Concern about auditors’ application of professional skepticism has been a recurring theme in audit inspection findings globally and a key issue in discussions about audit quality. The American Institute of CPAs’ Auditing Standards Board believes it is very important that the audit, as well as the audit standards under which audits are performed, are relevant in today’s world and address how emerging tools and techniques impact the evaluation of audit evidence.

The ASB recently finalized SAS 142 on audit evidence, addressing audit regulator concerns that a lack of professional skepticism is a leading cause of audit deficiencies. The ASB is keenly aware that auditors are more likely than ever before to use information obtained from external sources as audit evidence, and SAS 142 includes examples of the use of automated tools and techniques to obtain information to be used as audit evidence. SAS 142 also establishes multi-faceted considerations of the attributes and factors used in evaluating audit evidence, regardless of source and how the auditor acquired the information.

Skepticism in context

What is professional skepticism in the context of an audit?

It is a mindset where an auditor does not simply accept information or audit evidence at face value.
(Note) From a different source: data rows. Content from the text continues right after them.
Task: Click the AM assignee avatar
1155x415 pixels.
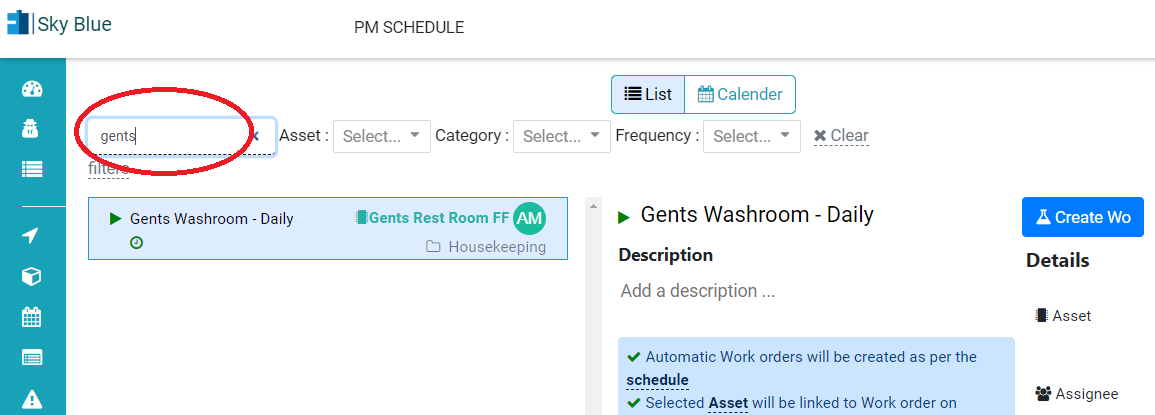Action: (530, 217)
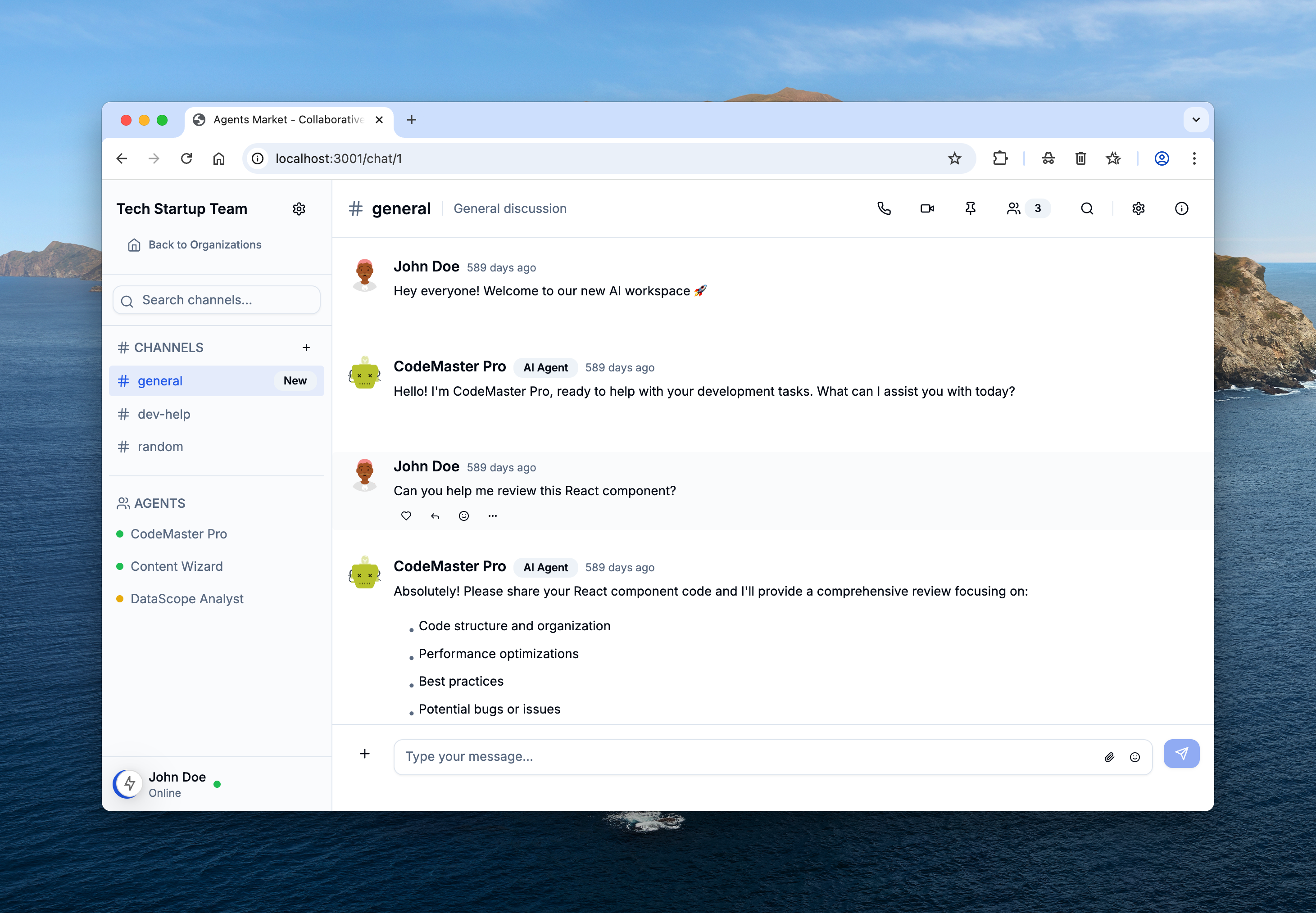Reply to John Doe's React component message
This screenshot has width=1316, height=913.
tap(435, 515)
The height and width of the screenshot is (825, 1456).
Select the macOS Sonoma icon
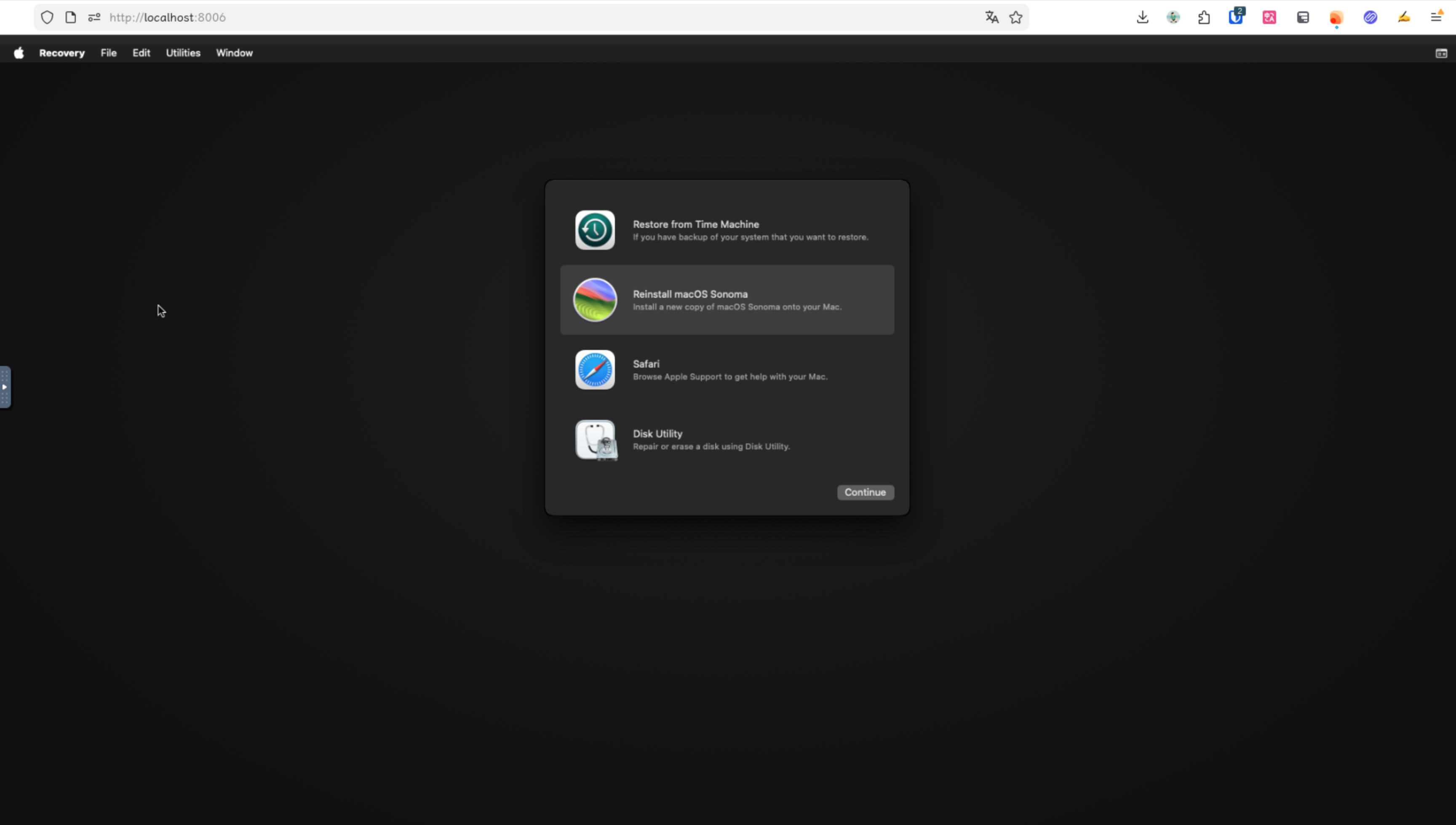click(x=595, y=300)
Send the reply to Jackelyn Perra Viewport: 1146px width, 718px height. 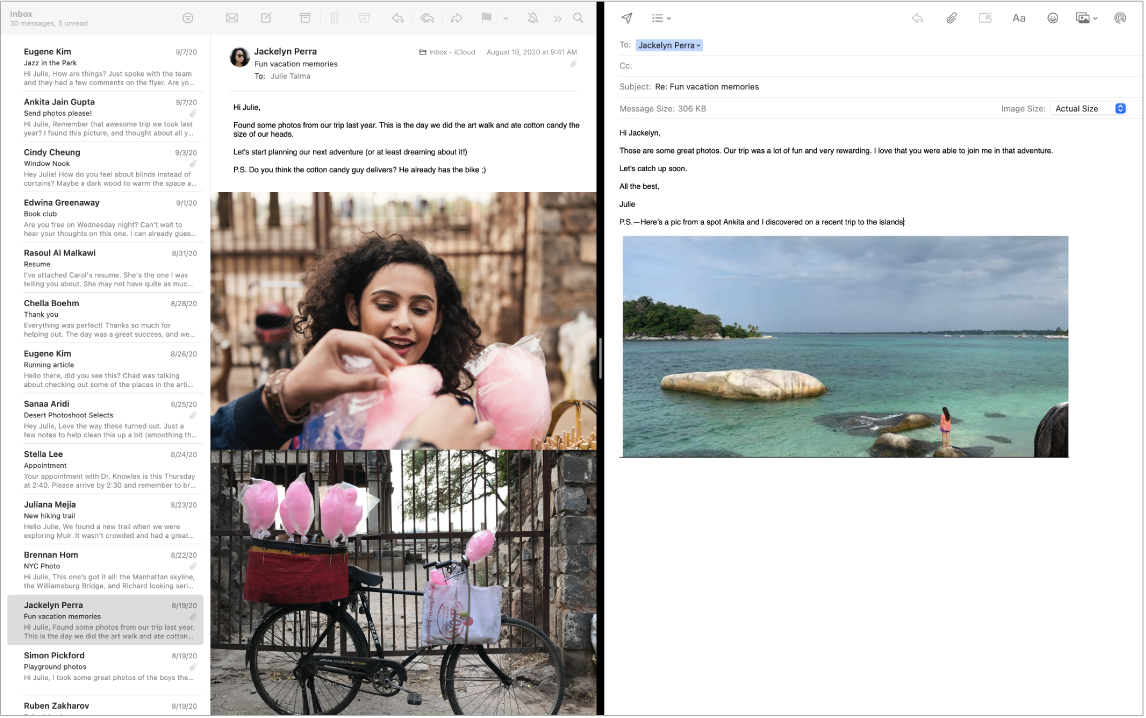[x=627, y=18]

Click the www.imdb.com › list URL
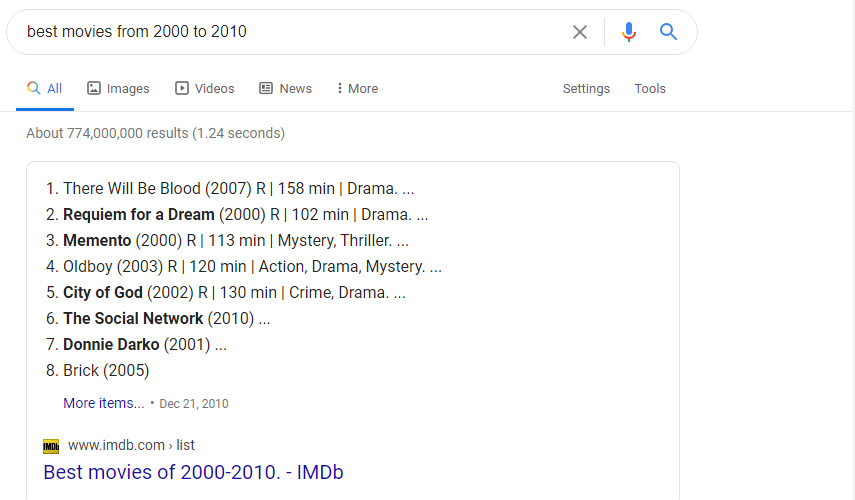pyautogui.click(x=131, y=445)
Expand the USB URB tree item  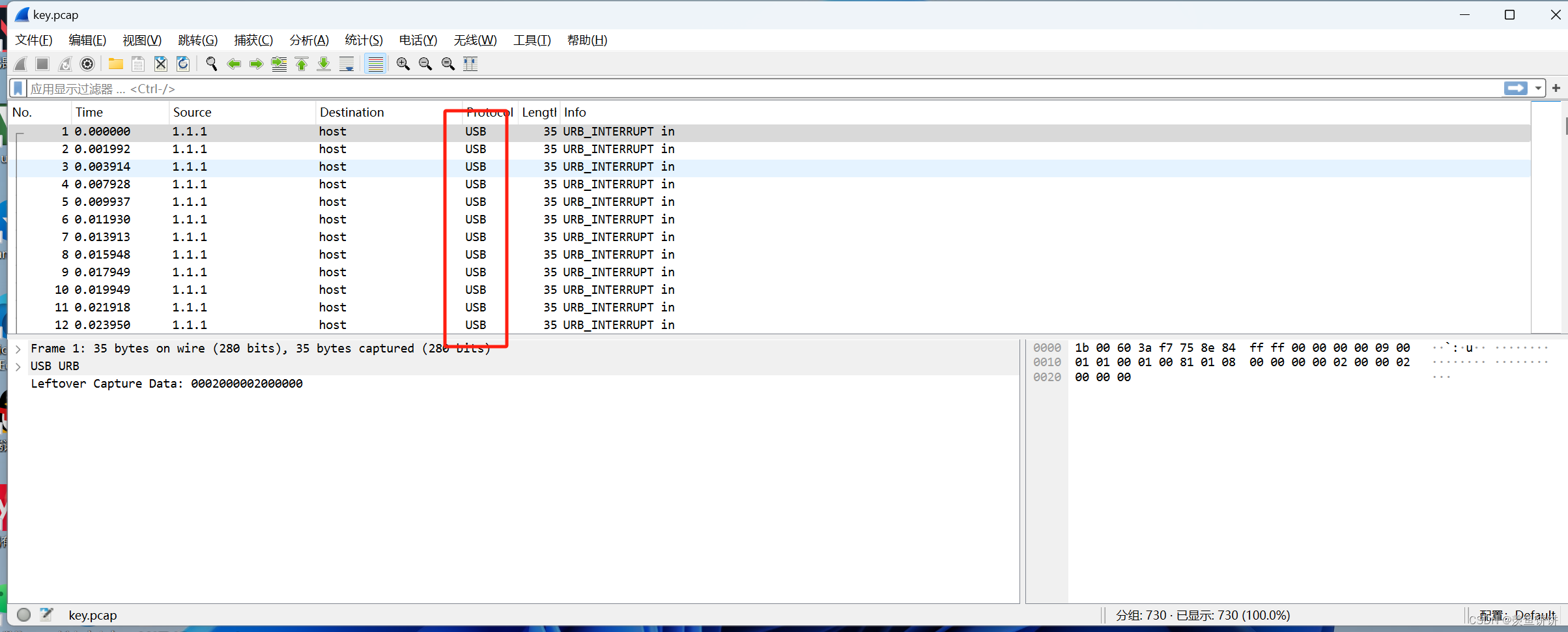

Rather, the auditor applies a reasonably questioning attitude while performing the audit. US GAAS (AU-C Section 200) officially defines it as an attitude that includes a questioning mind, being alert to conditions that may indicate possible misstatement due to fraud or error, and a critical assessment of audit evidence.

For example, management may send its auditor responses to inquiries that corroborate information previously provided or provide new information. In some cases, a response might provide contradictory information. When faced with potentially contradictory information, an auditor applying professional skepticism may find it necessary to modify or perform additional audit procedures.

Conducting audit procedures remotely in the midst of the pandemic is another example. The ASB standards are fit for purpose, allowing auditors to use the new technology and techniques necessary for remote work situations. The new audit evidence standard (SAS 142) sharpens auditors’ professional skepticism by expanding the considerations that should be made regarding the reliability of evidence provided electronically, reflecting the current business environment.

The role of bias

Professional skepticism, audit evidence and bias go hand-in-hand. A strong application of professional skepticism enhances auditors’ awareness of bias and their willingness to address unconscious bias. The auditor also should be aware that information produced internally by the entity is subject to management bias.

According to SAS 142, examples of unconscious auditor biases that may impede the maintenance of professional skepticism include the following:

  • Automation bias, a tendency to favor output generated from automated systems, even when human reasoning or contradictory information raises questions about whether such output is reliable or fit for purpose.
  • Availability bias, a tendency to place more weight on events or experiences that immediately come to mind or are readily available than on those that are not.
  • Confirmation bias, a tendency to place more weight on information that corroborates an existing belief than information that contradicts or casts doubt on that belief.
  • Overconfidence bias, a tendency to overestimate one's own ability to make accurate assessments of risk or other judgments or decisions.
  • Anchoring bias, a tendency to use an initial piece of information as an anchor against which subsequent information is inadequately assessed.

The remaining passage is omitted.